> SHORT TASK
Collect every line of the listing below that contains the word "screenshot", copying each one in full.

━━ TASK INPUT ━━

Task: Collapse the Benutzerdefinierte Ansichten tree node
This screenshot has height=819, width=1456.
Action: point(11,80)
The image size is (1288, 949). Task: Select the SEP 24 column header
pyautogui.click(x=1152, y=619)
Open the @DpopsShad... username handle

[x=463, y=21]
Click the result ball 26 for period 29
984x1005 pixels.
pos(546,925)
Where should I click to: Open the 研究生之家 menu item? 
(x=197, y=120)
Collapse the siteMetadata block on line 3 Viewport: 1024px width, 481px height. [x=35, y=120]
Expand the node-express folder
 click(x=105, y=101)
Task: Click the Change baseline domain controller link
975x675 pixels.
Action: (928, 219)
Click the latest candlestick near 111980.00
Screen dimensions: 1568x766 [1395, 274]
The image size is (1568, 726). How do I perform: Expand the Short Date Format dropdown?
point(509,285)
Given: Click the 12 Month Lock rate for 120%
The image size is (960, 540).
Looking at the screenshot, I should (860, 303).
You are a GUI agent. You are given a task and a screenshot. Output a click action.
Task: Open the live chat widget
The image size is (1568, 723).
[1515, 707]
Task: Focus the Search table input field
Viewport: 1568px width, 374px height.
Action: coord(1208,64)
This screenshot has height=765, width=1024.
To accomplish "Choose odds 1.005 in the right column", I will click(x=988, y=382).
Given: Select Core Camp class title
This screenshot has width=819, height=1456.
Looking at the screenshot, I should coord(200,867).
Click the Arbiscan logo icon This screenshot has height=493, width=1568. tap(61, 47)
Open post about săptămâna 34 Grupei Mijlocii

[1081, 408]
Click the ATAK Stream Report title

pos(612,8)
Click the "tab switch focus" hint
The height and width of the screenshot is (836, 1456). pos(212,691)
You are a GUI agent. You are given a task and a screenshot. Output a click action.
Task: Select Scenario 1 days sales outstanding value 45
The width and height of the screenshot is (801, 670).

━━━

> ANSWER TO THE TASK
This screenshot has height=819, width=1456.
Looking at the screenshot, I should (860, 303).
You are a GUI agent. You are given a task and a screenshot. Output a click action.
This screenshot has height=765, width=1024.
This screenshot has width=819, height=1456.
Looking at the screenshot, I should coord(200,867).
Click the Arbiscan logo icon This screenshot has height=493, width=1568. tap(61, 47)
The height and width of the screenshot is (836, 1456). pos(212,691)
You are a GUI agent. You are given a task and a screenshot. Output a click action.
The width and height of the screenshot is (801, 670).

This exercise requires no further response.